Welcome to My Kitchen! This is my go-to recipe for a high protein, low calorie tuna salad that skips the mayonnaise. You get a creamy texture using Greek yogurt, making it perfect for a fast lunch or easy meal prep.
Author:Carla Davis
Prep Time:10 min
Cook Time:0 min
Total Time:10 min
Yield:2 servings 1x
Category:Lunch
Method:Mixing
Cuisine:American
Diet:Low Calorie
Ingredients
Scale
2 (5 ounce) cans water-packed tuna, drained well
1/2 cup plain non-fat Greek yogurt
1/4 cup finely chopped celery
2 tablespoons finely chopped red onion
1 tablespoon fresh lemon juice
1 teaspoon Dijon mustard
1 tablespoon chopped fresh parsley
1/2 teaspoon dried dill weed
1/4 teaspoon black pepper
Pinch of salt
Instructions
Place the drained tuna in a medium bowl. Use a fork to break the tuna into small flakes.

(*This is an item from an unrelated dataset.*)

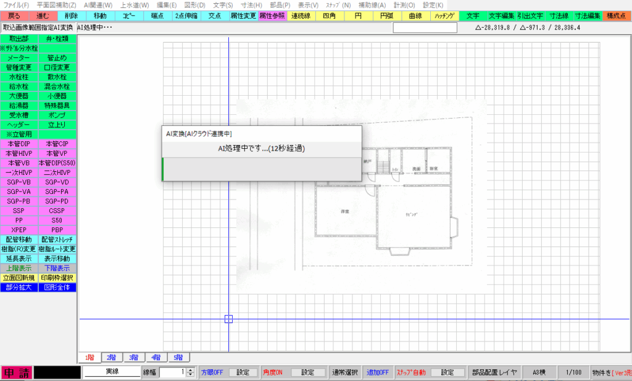Image resolution: width=632 pixels, height=381 pixels.
Task: Select the 本管DIP pipe type
Action: 18,144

Add the Greek yogurt, chopped celery, red onion, lemon juice, and Dijon mustard to the bowl.
Mix all ingredients together until they are just combined and creamy. Do not overmix.
Stir in the fresh parsley, dill weed, black pepper, and salt. Taste and adjust seasoning if needed.
Serve immediately on whole-grain bread, in lettuce cups, or with crackers for a protein packed lunch.
For meal prep, store the salad in an airtight container in the refrigerator for up to 3 days.
Notes
For a tangier flavor, substitute the fresh parsley with 1 tablespoon of sweet pickle relish.
If you prefer a slightly richer texture, use 2% plain Greek yogurt instead of non-fat.
This recipe is naturally gluten free and makes a great low carb option when served in lettuce wraps.